Data provided
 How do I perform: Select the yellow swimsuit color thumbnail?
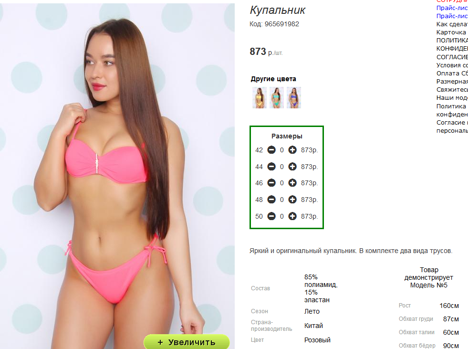tap(260, 97)
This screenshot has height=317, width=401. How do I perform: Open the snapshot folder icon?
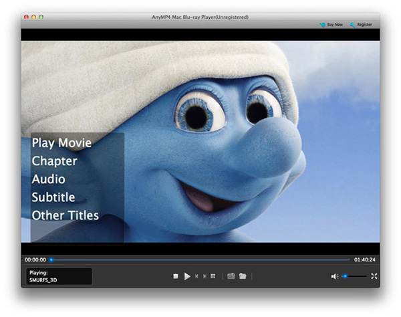(x=243, y=276)
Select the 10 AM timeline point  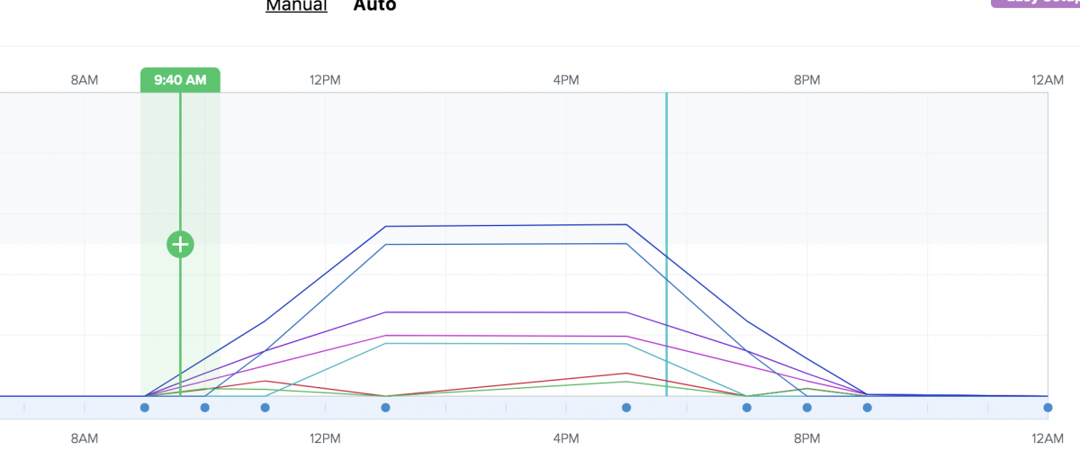205,408
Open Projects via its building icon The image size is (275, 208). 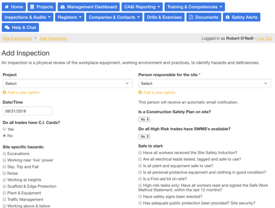pyautogui.click(x=32, y=7)
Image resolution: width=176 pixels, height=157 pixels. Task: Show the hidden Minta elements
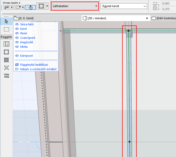click(17, 47)
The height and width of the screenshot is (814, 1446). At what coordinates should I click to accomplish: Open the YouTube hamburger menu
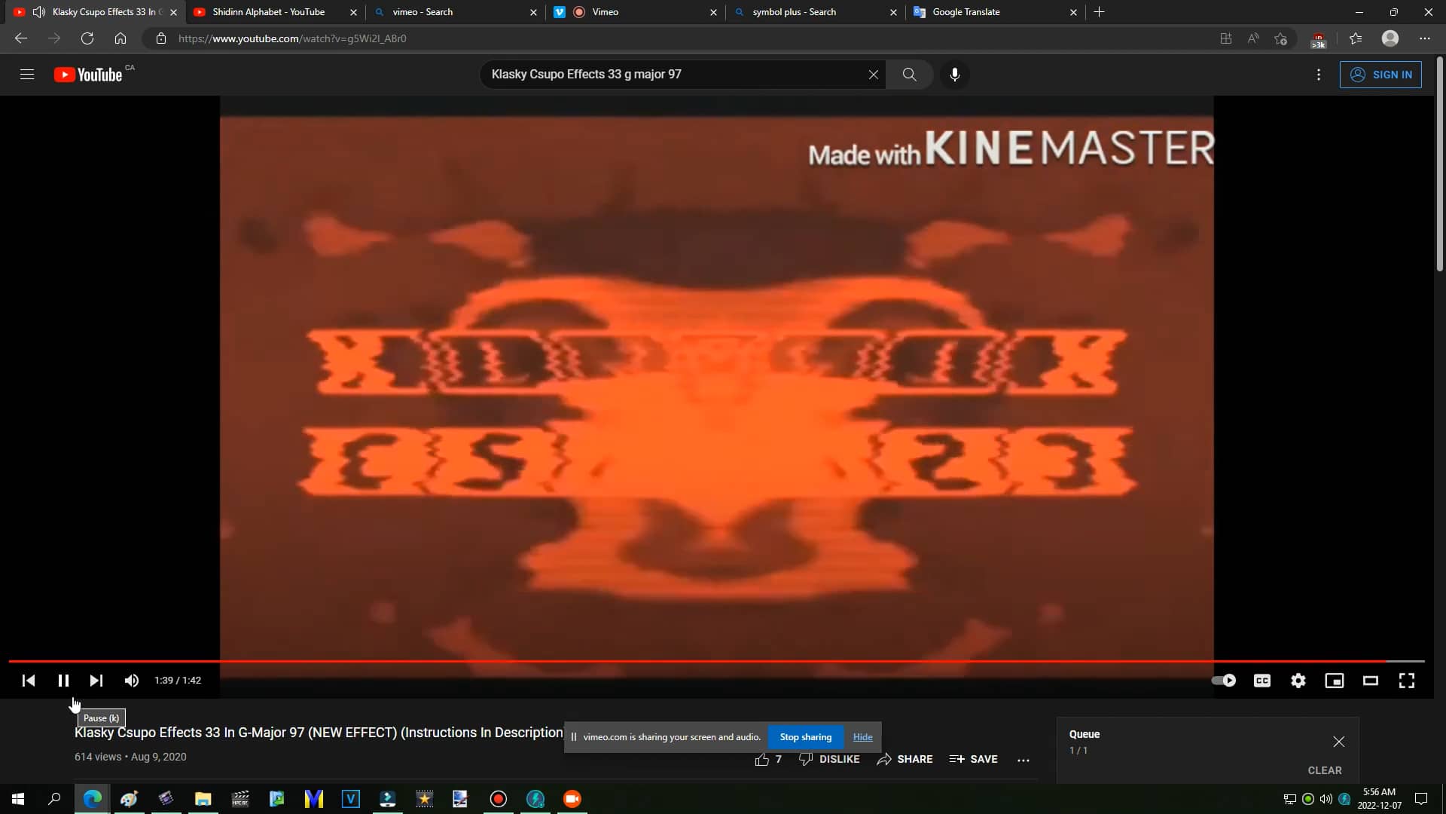(27, 75)
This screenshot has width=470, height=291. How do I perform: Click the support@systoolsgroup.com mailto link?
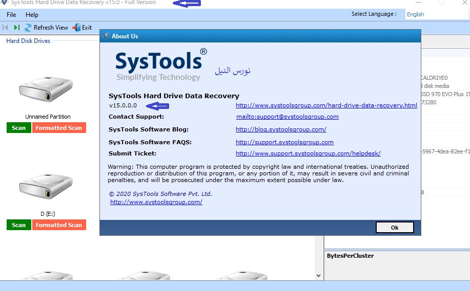coord(287,117)
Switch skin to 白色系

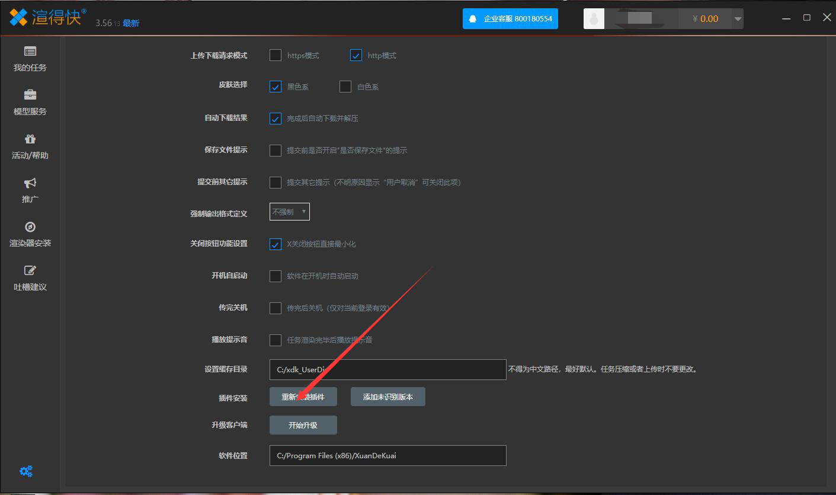click(x=345, y=87)
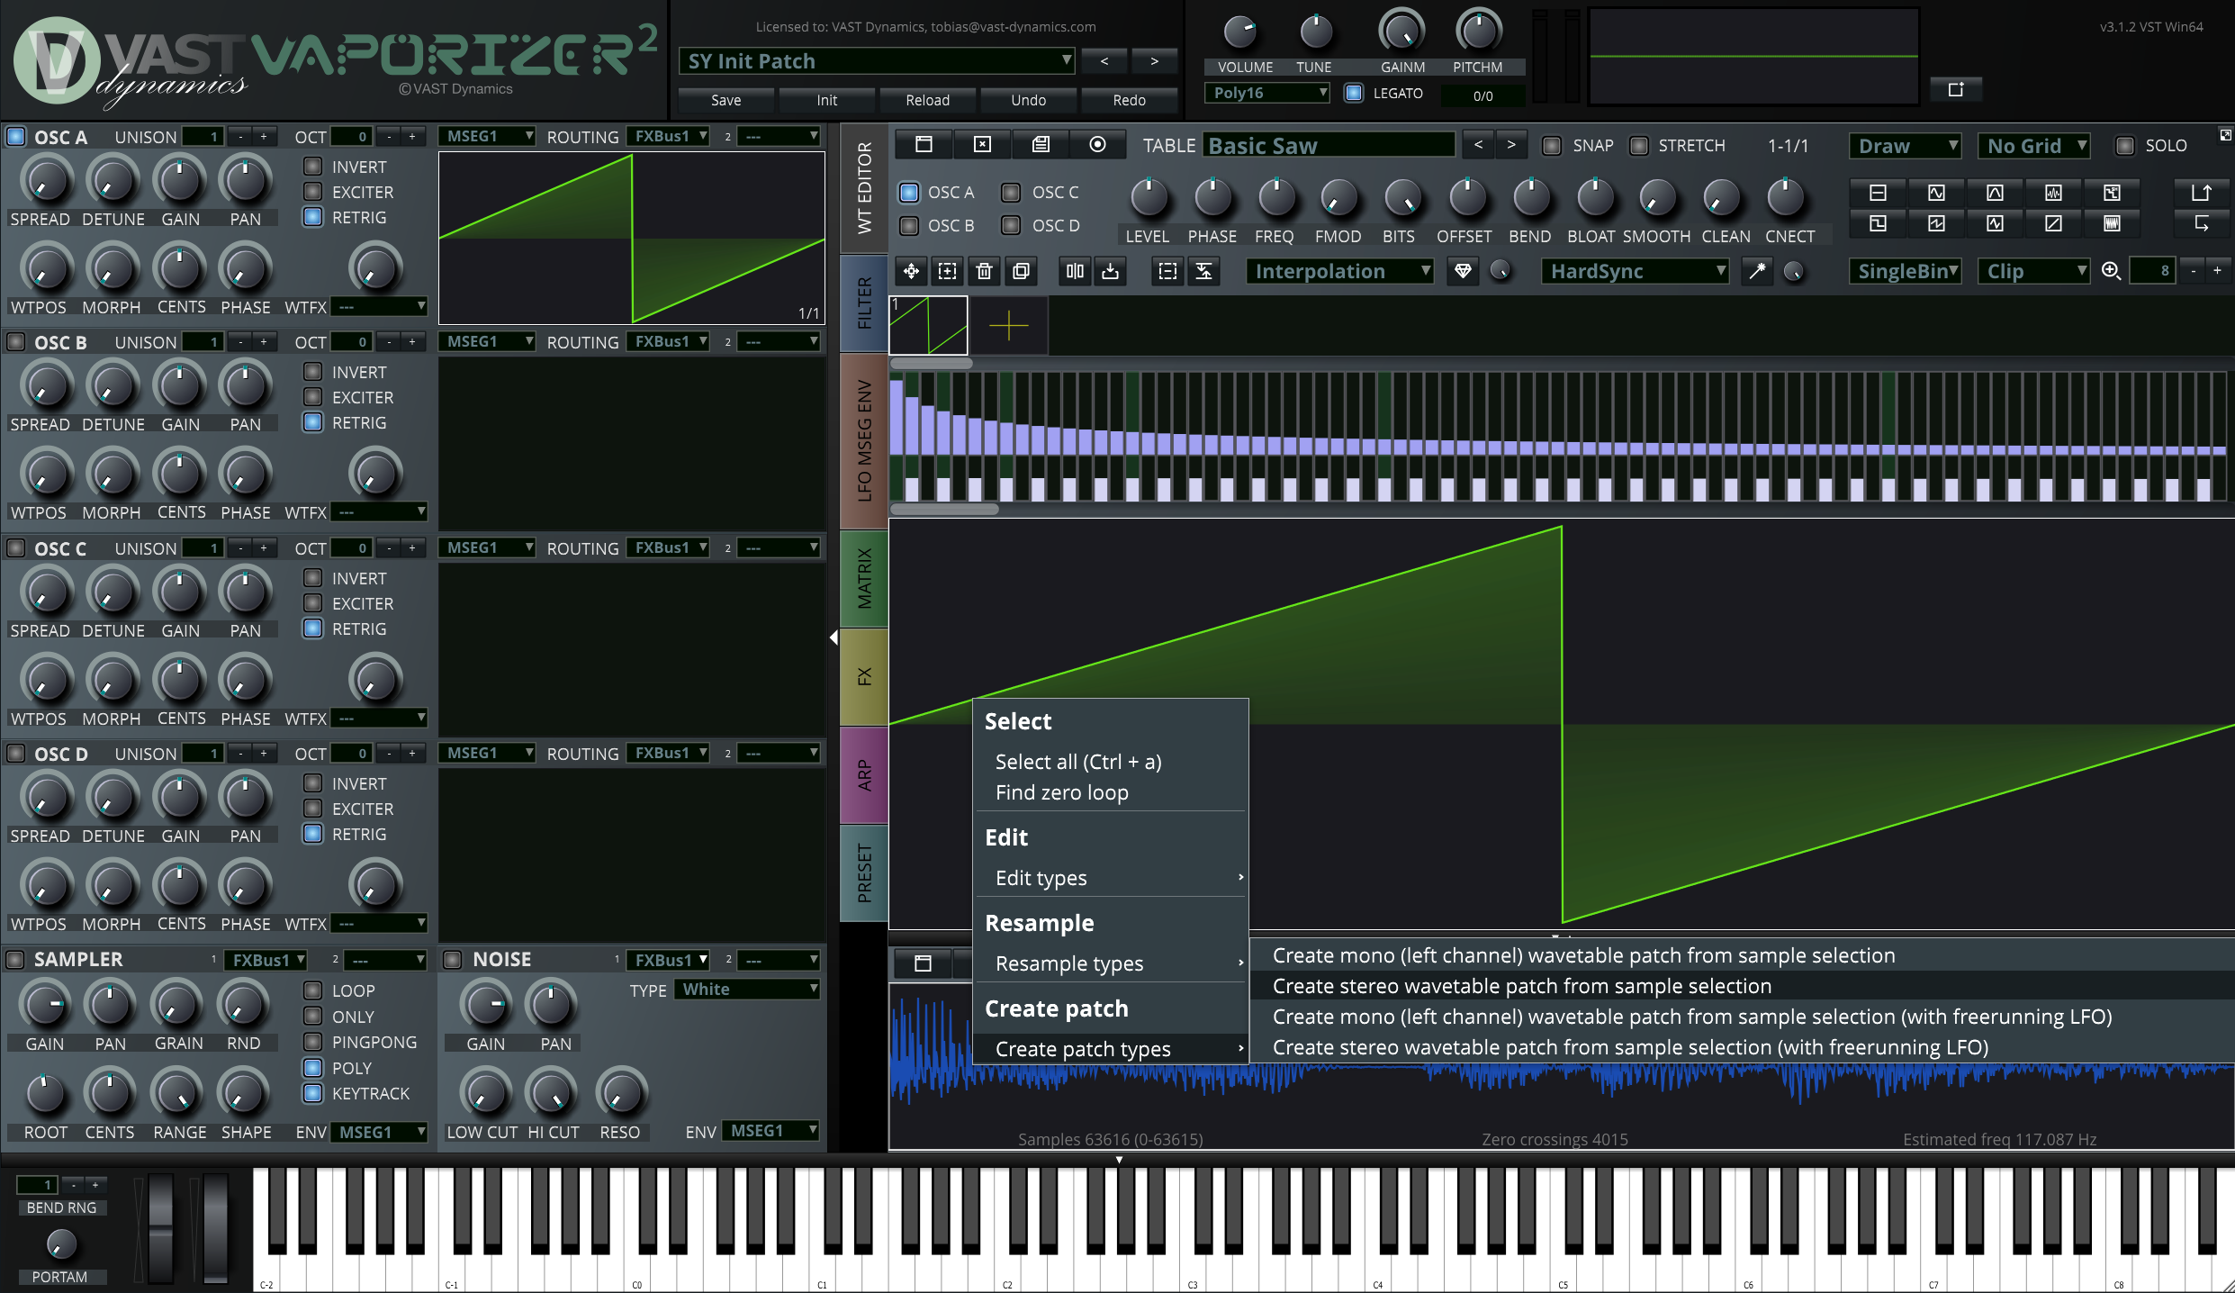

Exercise objective
How many lines in the listing above contain the string "screenshot"? Case counts. Reply with the number alone.

Problem solution
3